Meet Ruth Anderson Stephens
In 1965, she became the first African American graduate of the UNC School of Nursing.

Editor’s Note: This excerpt is from Carolina Nursing, Summer 2000 – School of Nursing, originally published as “Changing the Face of the School of Nursing.”
In a photo taken on the day she graduated from the School of Nursing, Ruth smiles proudly. She is standing still, but one foot is placed carefully in front of the other, as if she might step out of the photograph at any moment. The tassel on her mortarboard flutters—she’s about to take off.
Like her picture, movement characterizes Ruth’s distinguished nursing career. Receiving her MSN at the SON was one of many stops along the way. The Jacksonville, Florida, native’s interest in nursing began just before she finished high school, when a special teacher wanted to make sure Ruth continued her education. “This teacher was a mentor to me without even really realizing it,” said Ruth. “She suggested that I go to Florida A&M University.” Ruth’s excellent grades convinced her teacher, Lucille Coleman, that Ruth would make an ideal nurse.

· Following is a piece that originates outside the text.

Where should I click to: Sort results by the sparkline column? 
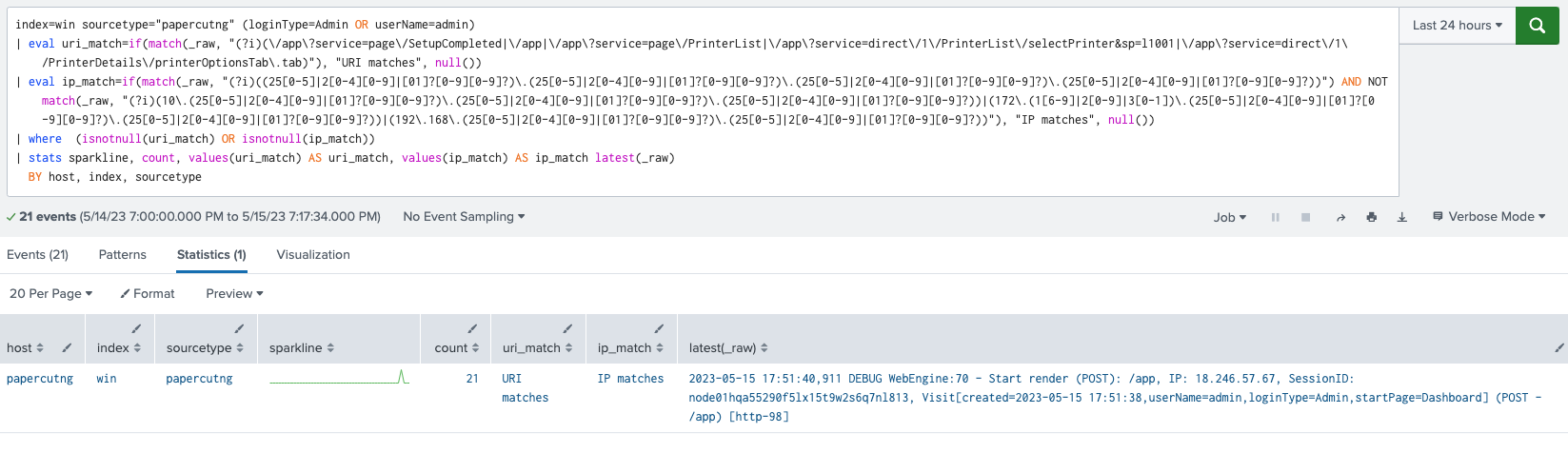tap(302, 348)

Ruth took Coleman’s advice, and in 1950 she enrolled at FAMU (which was then known as Florida Agricultural and Mechanical College), where she soon found another mentor in the dean of the nursing school. Elizabeth Carnegie’s talent for administration and the respect given to her by faculty impressed Ruth, who had a position in Carnegie’s office as a work-study student. Because of Dean Carnegie, Ruth decided that she wanted to teach.
After receiving her BSN in 1954, Ruth practiced for two years at Brewster Hospital in Jacksonville and then taught for six years in practical nursing and diploma programs. In 1957, she married Johnnie James Stephens. Soon after, she made the decision to return to school. “I was surrounded by role models who were black and who had made educational advancement, and I wanted to do so, too,” Ruth said. “And I wanted a school that was very good… I chose Chapel Hill.”
Ruth’s family supported her decision. In 1962 she entrusted the care of her two little girls to her parents and husband and left Jacksonville, Florida, to enter the master’s program in nursing education and administration at the SON. At a time in which the American South was struggling with issues of race and desegregation, Ruth left home, work, and family to come to a campus with few African American faces. However, her memories of the SON and UNC-Chapel Hill, though faded, are not what one might expect.
“I realized later that it was a turbulent time when racial problems were very prevalent,” Ruth said. “But I was insulated. What I remember most about Chapel Hill was my desire to do well because I had those children… and my mother, father and husband were back here [in Jacksonville] shouldering what I should have been doing.
“I remember the Old Well. And I remember the colorful trees, and I would walk to classes during the change of seasons, and they were the most beautiful colors that I can remember… I remember having to eat in the cafeteria, and when I ate in the cafeteria, I mostly ate alone. But I was more an introvert than an extrovert—I don’t remember any person trying to be unkind to me for being an African American during that time.”